[Data records]
════════

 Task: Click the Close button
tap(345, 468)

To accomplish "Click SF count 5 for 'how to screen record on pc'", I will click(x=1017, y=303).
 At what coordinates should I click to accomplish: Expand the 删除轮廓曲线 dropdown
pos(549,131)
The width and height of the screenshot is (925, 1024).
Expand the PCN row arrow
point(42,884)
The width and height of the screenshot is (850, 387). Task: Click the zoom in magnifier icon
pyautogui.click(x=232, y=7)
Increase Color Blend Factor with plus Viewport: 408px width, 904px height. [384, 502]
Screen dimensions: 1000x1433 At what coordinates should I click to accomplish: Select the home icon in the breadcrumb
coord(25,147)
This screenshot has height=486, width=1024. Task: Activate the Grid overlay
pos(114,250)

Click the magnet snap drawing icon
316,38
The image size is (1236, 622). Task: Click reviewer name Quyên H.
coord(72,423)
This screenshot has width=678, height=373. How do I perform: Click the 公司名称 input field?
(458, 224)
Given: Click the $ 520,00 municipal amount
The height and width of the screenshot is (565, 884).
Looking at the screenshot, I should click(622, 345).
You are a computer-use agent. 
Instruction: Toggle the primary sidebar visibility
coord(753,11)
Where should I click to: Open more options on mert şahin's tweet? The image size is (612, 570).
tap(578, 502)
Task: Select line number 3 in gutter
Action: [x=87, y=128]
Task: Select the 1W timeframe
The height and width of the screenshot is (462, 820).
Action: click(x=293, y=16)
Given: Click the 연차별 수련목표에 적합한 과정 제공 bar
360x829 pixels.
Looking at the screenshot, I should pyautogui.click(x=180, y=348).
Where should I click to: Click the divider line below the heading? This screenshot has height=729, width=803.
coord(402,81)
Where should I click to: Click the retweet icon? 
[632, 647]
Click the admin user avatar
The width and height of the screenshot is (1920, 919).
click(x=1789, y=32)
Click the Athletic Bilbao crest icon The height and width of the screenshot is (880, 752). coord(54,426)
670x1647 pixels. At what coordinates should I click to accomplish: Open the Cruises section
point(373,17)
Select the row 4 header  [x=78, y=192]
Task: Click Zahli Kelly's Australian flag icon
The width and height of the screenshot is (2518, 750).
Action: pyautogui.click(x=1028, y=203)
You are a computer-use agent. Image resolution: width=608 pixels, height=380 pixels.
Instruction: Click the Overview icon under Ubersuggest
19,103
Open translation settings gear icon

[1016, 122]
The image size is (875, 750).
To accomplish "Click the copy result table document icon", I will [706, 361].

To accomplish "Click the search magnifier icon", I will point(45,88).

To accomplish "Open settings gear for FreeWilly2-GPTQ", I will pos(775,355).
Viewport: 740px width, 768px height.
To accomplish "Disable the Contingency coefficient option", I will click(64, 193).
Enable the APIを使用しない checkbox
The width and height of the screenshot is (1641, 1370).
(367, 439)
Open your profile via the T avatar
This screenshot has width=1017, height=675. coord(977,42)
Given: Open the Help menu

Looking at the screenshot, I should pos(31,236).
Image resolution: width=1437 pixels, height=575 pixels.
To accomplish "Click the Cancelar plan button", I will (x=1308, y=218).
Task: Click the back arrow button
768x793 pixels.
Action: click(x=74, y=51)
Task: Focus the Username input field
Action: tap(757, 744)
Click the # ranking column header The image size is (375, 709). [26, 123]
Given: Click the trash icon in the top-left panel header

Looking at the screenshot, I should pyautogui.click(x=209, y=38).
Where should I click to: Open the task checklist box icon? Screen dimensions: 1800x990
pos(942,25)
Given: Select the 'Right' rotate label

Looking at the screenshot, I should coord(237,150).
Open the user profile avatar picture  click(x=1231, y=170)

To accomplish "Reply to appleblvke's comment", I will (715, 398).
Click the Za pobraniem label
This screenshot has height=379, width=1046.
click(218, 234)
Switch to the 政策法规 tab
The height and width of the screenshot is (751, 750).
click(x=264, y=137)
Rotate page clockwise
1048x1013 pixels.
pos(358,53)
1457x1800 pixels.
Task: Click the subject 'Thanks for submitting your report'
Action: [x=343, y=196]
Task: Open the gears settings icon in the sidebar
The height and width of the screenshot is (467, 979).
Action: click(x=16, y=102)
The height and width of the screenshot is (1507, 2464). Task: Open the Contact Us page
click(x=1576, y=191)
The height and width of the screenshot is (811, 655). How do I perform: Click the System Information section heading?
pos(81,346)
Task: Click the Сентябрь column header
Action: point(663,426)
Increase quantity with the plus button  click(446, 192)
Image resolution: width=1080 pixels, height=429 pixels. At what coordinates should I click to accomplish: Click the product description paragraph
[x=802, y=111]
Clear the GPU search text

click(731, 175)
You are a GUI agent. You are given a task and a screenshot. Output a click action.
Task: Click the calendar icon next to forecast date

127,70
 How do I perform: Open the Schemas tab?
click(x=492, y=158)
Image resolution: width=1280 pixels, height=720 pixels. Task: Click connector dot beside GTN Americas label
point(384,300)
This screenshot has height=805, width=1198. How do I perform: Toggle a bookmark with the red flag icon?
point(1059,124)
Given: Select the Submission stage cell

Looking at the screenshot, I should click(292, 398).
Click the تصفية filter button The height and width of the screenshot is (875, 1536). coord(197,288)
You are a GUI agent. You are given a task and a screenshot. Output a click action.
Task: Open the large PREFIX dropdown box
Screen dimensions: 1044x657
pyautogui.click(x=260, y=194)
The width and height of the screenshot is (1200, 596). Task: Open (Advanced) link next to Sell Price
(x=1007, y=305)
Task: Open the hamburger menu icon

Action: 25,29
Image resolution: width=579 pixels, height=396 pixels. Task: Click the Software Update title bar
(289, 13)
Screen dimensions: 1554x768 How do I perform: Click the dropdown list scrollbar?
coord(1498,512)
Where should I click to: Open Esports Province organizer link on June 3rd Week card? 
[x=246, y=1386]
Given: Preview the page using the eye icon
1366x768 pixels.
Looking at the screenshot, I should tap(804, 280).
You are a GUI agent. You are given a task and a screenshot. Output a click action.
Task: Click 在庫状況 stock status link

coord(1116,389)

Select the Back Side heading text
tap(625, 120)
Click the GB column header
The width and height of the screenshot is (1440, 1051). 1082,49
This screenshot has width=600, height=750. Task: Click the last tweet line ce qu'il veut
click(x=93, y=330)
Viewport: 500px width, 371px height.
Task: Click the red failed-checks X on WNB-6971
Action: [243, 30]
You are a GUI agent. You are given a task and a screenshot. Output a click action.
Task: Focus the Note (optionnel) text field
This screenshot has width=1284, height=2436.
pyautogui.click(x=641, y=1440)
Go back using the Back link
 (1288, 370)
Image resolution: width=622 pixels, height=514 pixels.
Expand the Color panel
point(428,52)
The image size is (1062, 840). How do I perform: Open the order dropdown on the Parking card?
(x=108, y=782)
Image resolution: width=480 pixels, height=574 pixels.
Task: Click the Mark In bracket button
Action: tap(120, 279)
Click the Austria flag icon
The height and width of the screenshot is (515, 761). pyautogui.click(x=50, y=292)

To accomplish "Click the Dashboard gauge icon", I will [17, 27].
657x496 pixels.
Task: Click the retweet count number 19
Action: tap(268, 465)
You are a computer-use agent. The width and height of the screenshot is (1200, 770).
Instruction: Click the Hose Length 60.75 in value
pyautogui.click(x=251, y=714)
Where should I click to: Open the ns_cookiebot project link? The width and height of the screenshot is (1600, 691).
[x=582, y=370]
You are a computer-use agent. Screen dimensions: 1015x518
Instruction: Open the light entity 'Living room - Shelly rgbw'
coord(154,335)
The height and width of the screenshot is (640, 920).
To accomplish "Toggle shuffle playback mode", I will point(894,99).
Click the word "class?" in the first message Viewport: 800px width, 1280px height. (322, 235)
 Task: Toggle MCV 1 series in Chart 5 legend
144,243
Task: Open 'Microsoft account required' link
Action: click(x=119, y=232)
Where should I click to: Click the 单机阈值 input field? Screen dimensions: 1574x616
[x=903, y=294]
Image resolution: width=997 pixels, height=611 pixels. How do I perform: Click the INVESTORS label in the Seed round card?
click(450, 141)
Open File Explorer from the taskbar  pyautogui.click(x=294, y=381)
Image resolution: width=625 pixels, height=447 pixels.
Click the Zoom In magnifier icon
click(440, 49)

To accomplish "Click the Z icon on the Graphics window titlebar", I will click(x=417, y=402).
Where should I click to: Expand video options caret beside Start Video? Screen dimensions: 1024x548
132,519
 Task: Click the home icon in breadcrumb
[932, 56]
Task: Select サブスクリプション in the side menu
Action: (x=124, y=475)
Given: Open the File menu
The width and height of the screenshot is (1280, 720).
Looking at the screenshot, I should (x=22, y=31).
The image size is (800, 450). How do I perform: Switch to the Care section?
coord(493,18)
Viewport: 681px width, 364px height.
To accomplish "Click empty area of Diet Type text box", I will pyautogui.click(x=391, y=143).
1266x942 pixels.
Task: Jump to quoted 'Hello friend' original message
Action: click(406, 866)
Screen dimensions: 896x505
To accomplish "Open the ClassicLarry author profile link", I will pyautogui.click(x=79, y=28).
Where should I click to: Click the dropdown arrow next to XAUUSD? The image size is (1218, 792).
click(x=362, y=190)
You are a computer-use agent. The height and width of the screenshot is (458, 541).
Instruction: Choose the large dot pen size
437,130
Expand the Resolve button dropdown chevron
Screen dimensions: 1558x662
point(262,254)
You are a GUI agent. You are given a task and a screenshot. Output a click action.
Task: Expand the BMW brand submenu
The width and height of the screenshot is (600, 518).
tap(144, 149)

════════

Whenever a line of the entries contains "computer", it counts toward the total; state that total alone.

5